### Problem description:
Copy every line of the data in which the word "computer" occurs.
-------- Data provided
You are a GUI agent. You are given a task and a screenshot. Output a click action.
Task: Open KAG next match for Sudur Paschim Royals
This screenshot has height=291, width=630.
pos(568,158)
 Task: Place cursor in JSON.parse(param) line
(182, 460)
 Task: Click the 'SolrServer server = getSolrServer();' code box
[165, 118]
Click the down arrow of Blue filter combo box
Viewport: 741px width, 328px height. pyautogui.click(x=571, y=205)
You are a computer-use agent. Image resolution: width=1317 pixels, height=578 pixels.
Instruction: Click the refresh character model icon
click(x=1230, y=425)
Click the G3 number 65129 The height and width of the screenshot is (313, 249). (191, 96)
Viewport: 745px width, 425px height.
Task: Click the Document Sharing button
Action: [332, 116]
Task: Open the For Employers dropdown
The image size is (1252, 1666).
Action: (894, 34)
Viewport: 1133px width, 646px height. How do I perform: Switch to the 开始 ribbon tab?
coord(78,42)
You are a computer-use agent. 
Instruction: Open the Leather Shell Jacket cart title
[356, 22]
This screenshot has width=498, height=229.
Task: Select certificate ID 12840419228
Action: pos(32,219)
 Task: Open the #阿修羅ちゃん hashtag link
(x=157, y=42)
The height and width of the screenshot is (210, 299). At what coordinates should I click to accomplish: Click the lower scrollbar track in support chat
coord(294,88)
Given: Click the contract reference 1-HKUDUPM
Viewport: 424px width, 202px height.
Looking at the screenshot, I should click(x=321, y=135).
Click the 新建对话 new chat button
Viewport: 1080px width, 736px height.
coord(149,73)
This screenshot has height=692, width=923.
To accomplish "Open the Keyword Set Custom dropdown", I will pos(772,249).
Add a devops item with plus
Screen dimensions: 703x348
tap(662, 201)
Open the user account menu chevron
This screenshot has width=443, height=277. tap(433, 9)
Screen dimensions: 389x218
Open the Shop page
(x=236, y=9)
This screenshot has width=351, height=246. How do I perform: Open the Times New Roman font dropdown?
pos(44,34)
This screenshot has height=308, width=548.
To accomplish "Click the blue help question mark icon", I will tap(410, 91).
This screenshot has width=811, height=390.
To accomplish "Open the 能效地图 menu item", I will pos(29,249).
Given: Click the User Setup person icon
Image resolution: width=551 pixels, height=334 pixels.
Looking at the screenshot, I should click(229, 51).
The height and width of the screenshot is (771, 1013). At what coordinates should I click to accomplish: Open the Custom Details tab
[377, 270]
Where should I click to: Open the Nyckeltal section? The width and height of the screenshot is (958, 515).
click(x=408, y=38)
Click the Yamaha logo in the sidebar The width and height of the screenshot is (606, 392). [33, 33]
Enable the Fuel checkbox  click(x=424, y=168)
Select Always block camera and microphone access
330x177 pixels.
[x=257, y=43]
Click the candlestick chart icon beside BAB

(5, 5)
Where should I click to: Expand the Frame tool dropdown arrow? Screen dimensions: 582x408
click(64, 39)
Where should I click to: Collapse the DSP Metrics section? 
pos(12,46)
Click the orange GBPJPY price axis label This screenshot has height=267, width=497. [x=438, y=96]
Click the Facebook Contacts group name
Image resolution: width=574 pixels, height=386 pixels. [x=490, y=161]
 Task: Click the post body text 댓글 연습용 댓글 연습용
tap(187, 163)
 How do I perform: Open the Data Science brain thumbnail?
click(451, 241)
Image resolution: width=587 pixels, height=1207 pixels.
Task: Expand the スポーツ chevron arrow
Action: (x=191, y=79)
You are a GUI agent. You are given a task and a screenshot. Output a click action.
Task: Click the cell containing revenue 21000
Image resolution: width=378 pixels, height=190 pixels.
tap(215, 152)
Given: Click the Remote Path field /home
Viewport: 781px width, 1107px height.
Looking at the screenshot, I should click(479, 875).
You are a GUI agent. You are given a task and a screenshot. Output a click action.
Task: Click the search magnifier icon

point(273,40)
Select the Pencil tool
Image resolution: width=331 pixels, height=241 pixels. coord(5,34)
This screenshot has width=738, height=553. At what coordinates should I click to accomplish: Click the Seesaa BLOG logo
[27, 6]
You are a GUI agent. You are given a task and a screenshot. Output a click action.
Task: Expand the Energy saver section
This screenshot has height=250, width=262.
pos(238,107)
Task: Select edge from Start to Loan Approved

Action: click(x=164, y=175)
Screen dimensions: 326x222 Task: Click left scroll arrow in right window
----------------
### Result for this exercise:
You are a computer-use agent. Image resolution: width=1317 pixels, height=578 pixels.
You are a computer-use agent. 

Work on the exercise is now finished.